Gesundheit : Die hilfreichen Kollegen sind stets im Handgepäck

Computer erleichtern Reparaturen

Gideon Heimann

Servicetechniker fahren immer seltener nur mit Zangen, Schraubendrehern und Maulschlüsseln zu ihren Einsätzen. Der Computer wird immer wichtiger – als Konferenzzentrum am Handgelenk. So lassen sich nicht nur aktuelle Werkstatthandbücher online herbeirufen: Im Notfall können auch Kollegen per Kamera an den Schadensort geholt werden, die sich mit den Bauteilen besser auskennen. Das spart überflüssige Anfahrtzeiten, also Geld. Ein bis Ende Oktober laufender Versuch an rund 100 Berliner Tankstellen hat ergeben, dass sich so die Effizienz um 25 bis 30 Prozent steigern lässt. Entwickelt wurde das „Internetportal“ für Servicedienste vom Fraunhofer-Institut für Software- und Systemtechnik ISST in Dortmund gemeinsam mit der GefAA Systemberatung mbH in Berlin.

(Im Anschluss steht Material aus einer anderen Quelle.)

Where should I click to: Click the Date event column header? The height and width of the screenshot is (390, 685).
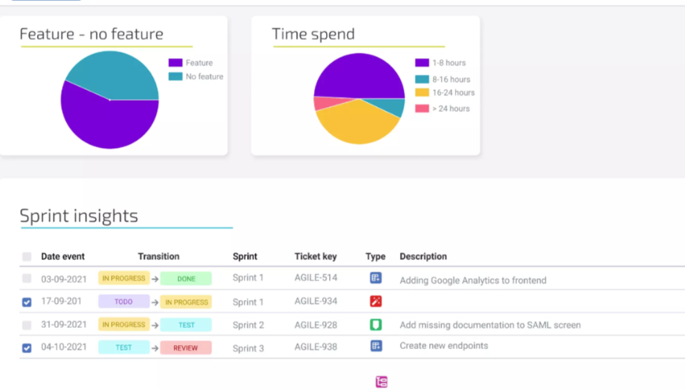pos(63,257)
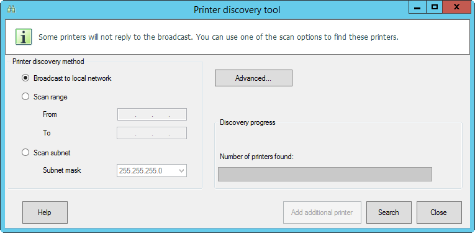Click the Help button
The width and height of the screenshot is (475, 233).
45,212
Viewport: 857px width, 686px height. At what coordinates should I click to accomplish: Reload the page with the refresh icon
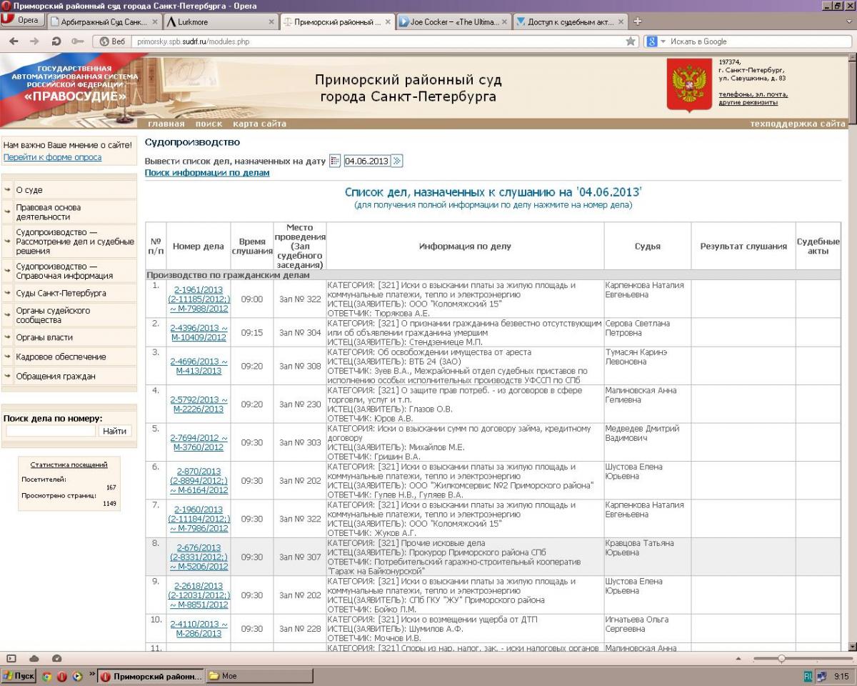click(x=56, y=41)
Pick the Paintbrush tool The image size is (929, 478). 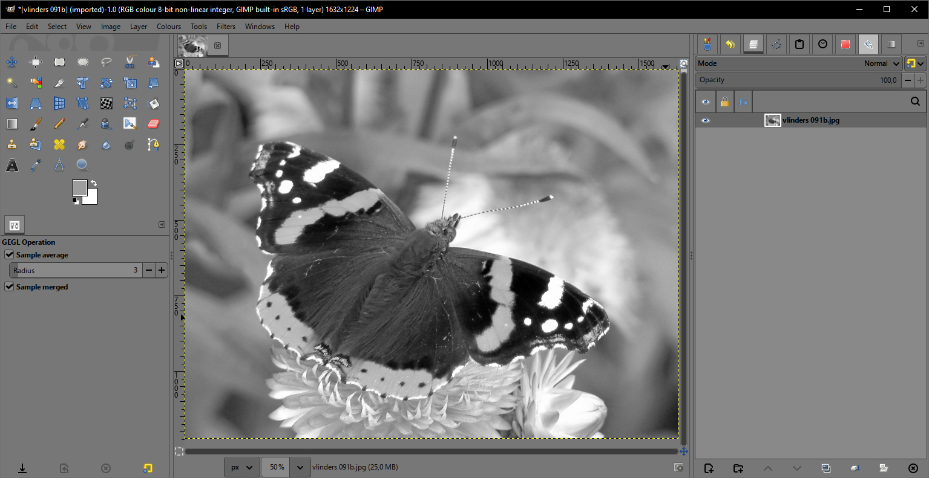click(x=36, y=124)
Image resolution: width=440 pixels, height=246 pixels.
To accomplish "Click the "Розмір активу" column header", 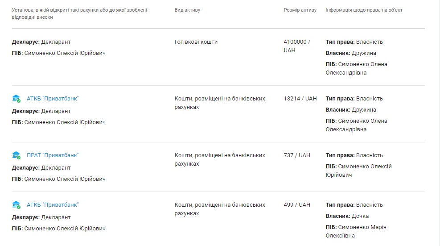I will [300, 10].
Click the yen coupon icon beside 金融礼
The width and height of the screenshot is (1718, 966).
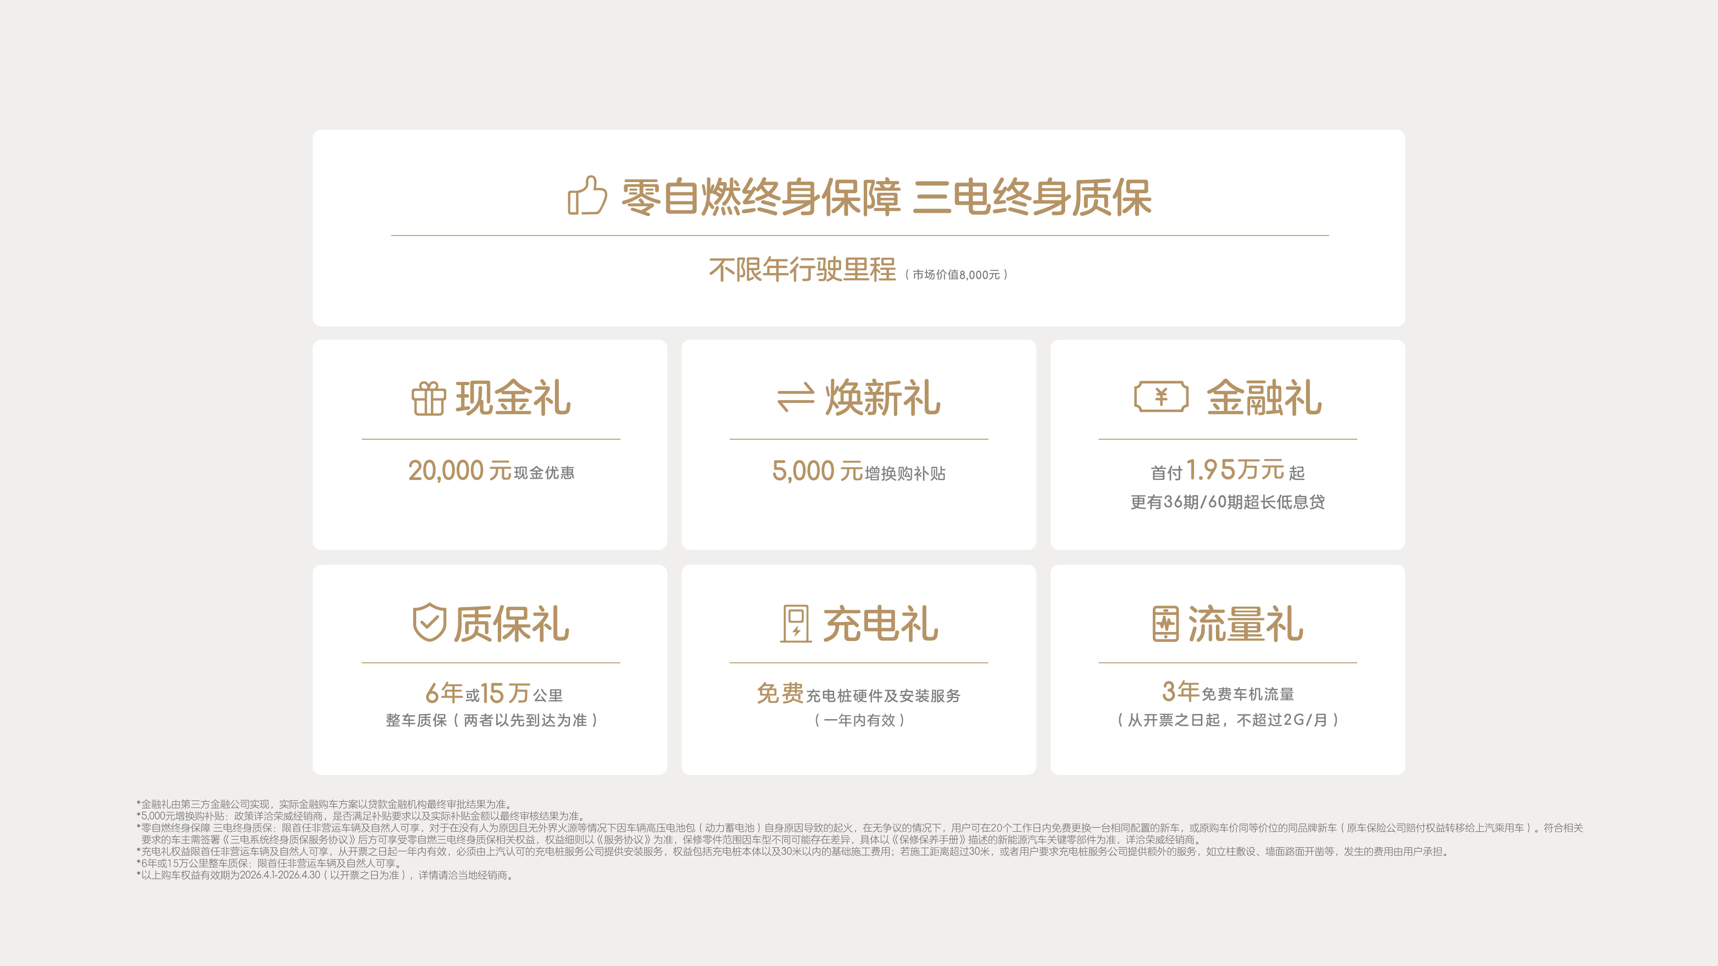tap(1161, 397)
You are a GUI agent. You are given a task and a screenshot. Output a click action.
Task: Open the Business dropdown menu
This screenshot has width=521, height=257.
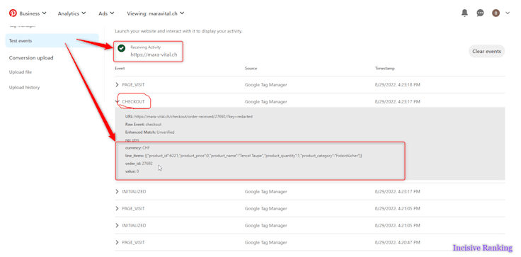click(33, 13)
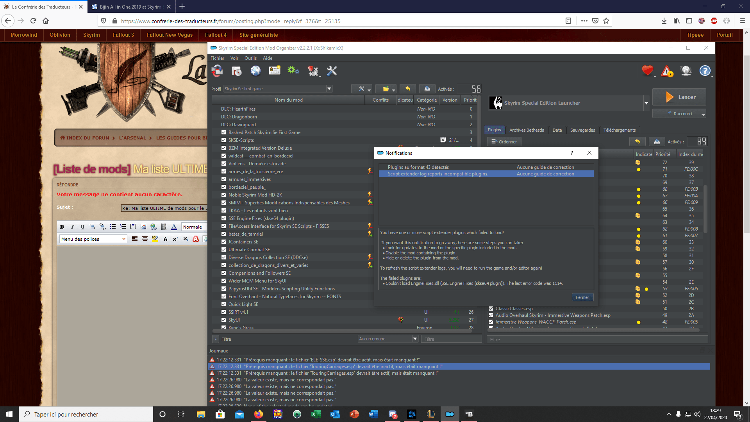Open settings with the wrench-and-screwdriver icon
The image size is (750, 422).
332,71
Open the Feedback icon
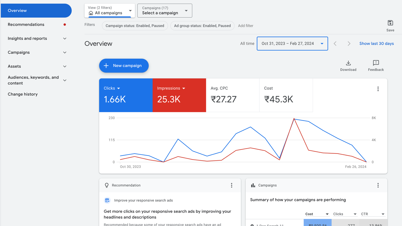 click(x=376, y=63)
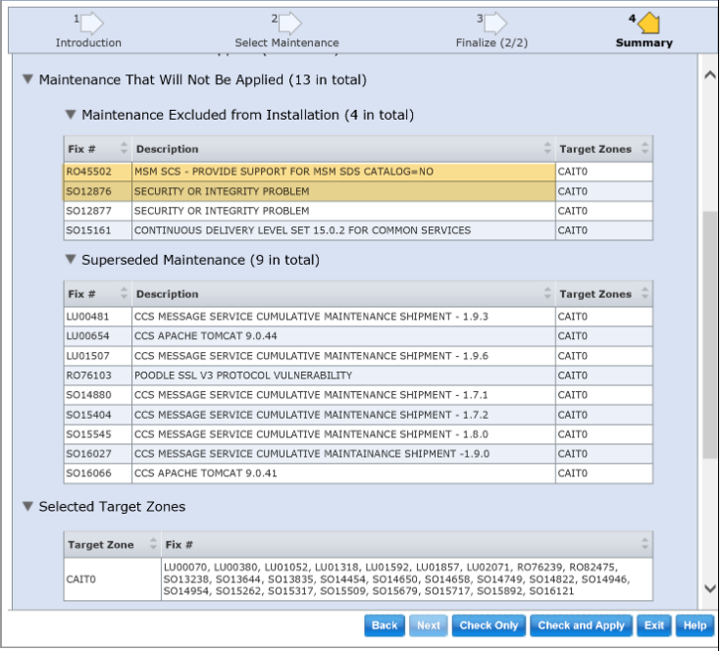Viewport: 722px width, 651px height.
Task: Collapse Maintenance Excluded from Installation section
Action: pyautogui.click(x=70, y=115)
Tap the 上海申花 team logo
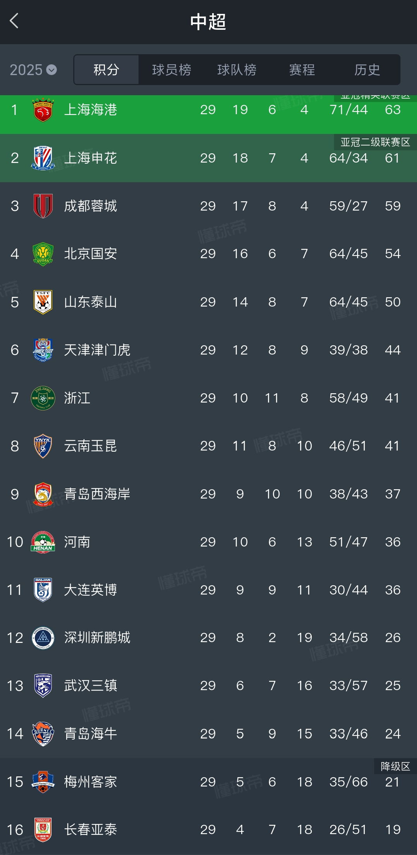417x855 pixels. 43,158
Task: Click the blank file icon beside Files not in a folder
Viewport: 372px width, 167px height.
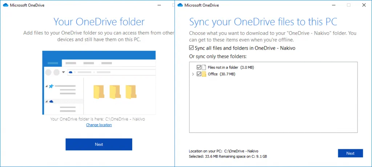Action: point(204,67)
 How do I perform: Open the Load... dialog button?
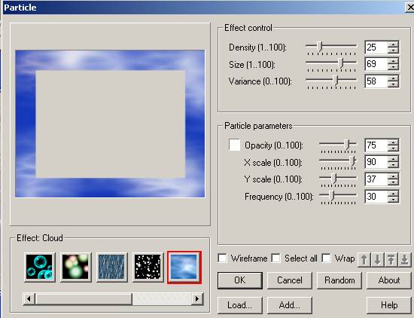239,305
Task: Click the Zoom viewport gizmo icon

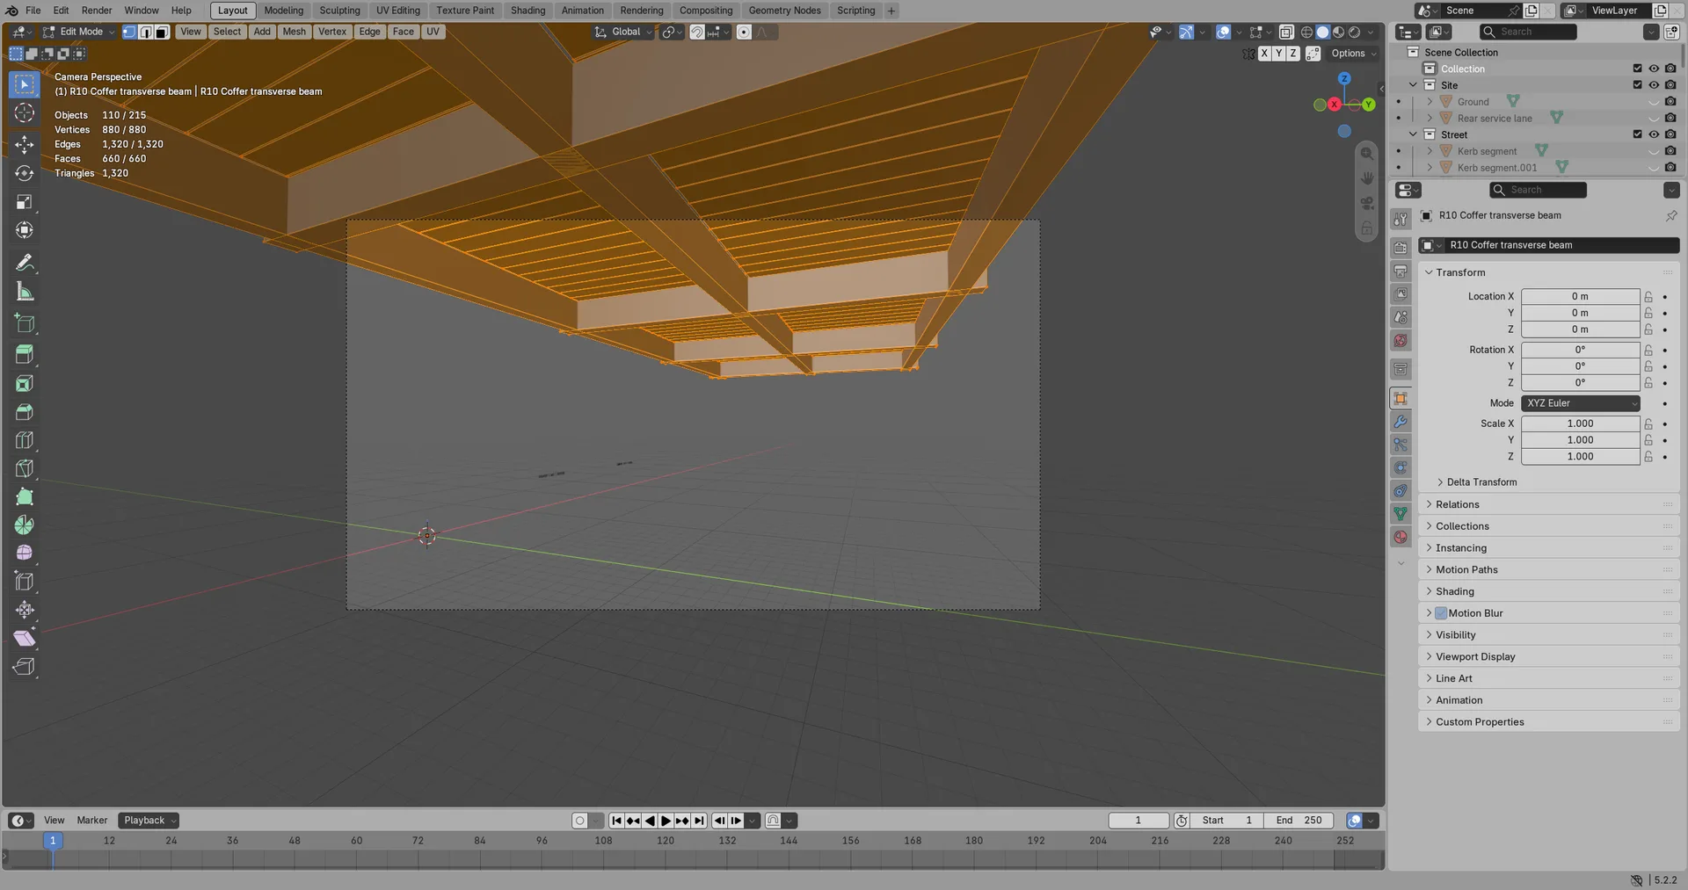Action: pyautogui.click(x=1366, y=153)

Servicedienste sind für immer mehr Aufgaben zuständig. Sie kümmern sich darum, dass die Zapfsäulen laufen, die Kassen funktionieren, Kühlaggregate und Waschanlagen arbeiten. Verständlich: Der Sprit muss beständig aus den Hähnen fließen, die Kasse muss stimmen. Pannen führen zu Warteschlangen, Kunden und ihr Geld gehen verloren. Für den Servicetechniker ist es jedoch unmöglich, alle Komponenten aller Hersteller zu kennen, erläutert Bernhard Holtkamp, Projektleiter beim Fraunhofer-Institut.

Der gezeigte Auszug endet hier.